Standard Presentation Australian Marine Sciences Association 2026 Conference

Delivering to national priorities: How SEA-MES informs marine park management and environmental stewardship in a warming hotspot (139017)

Rowan Trebilco 1 2 , Richard Little 2 , Ben Scoulding 2 , Skipton Woolley 2 , Piers Dunstan 2 , Franzis Althaus 2 , Carlie Devine 2 , Candice Untiedt 2
  1. Centre for Marine Socioecology, University of Tasmania, Hobart, TAS, Australia
  2. CSIRO Environment, Hobart, TAS, Australia

Australia’s South‑east Marine Parks Network protects more than 700,000 km² of ocean in one of the world’s fastest‑warming marine regions, where the East Australian Current is driving ecological change at four times the global average. The 2025 South‑east Network Management Plan identifies climate change, cumulative pressures and critical knowledge gaps as key challenges, and calls for evidence‑based, adaptive management over the coming decade.

The South‑East Australian Marine Ecosystem Survey (SEA‑MES), a multi‑year research program conducted on RV Investigator, directly addresses these priorities. By revisiting surveys conducted 30 years ago—before the marine parks were established—SEA‑MES quantifies the magnitude and spatial patterns of ecosystem change across the region. Contemporary sampling inside and outside park boundaries provides the first network‑scale opportunity to test whether marine park effects on fish communities, benthic habitats and oceanographic conditions are detectable against strong background climate change.
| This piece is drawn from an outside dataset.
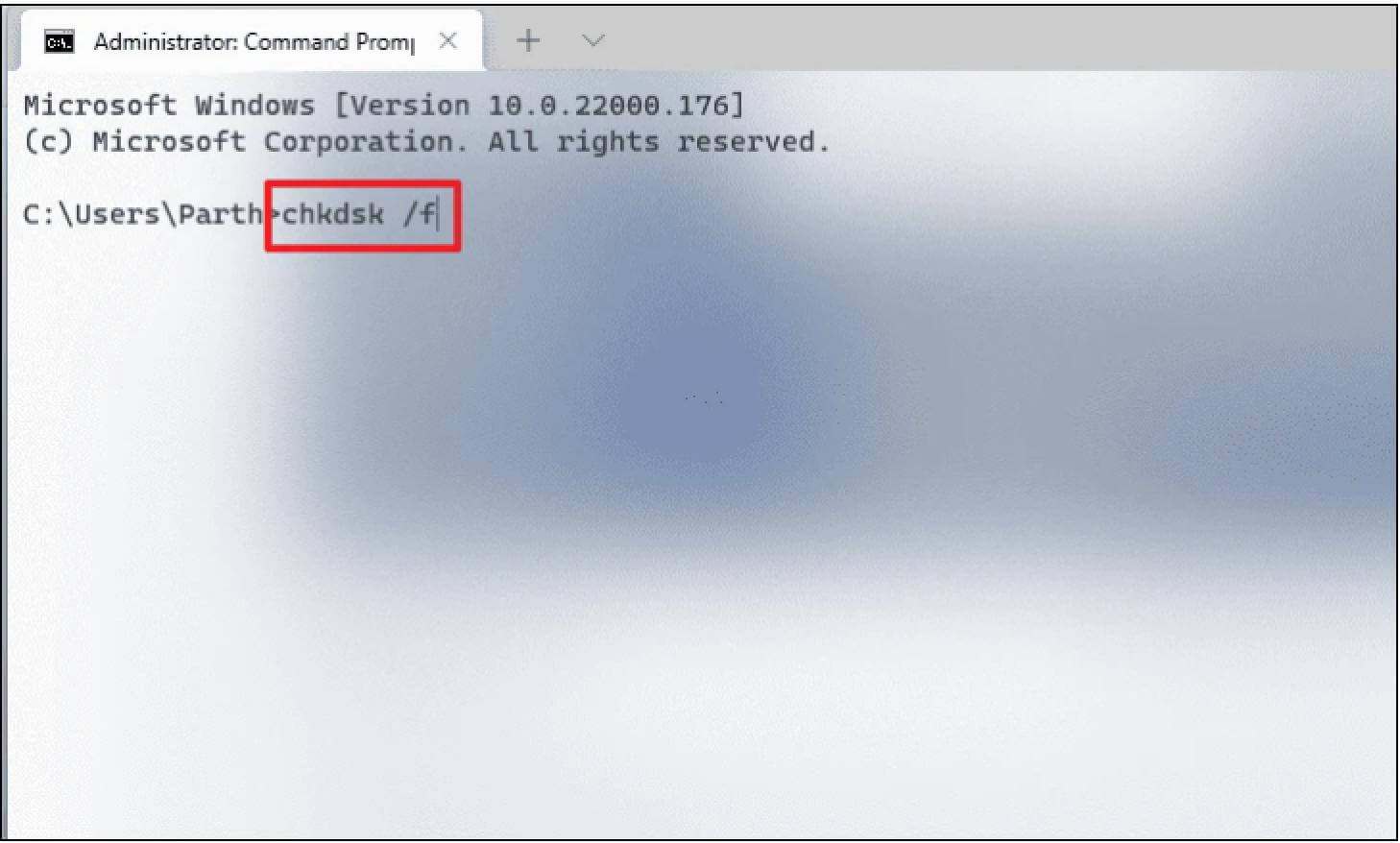Screen dimensions: 1400x843
Task: Click empty title bar area beside the tabs
Action: 999,40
Because historical baselines pre‑date park establishment, disentangling park effects from regional change relies on inferring whether observed conditions inside parks differ from expected trajectories. Regardless of outcome, SEA‑MES delivers national benefit and critical evidence to Parks Australia and the Department of Climate Change, Energy, the Environment and Water to evaluate management effectiveness and support adaptive decision‑making.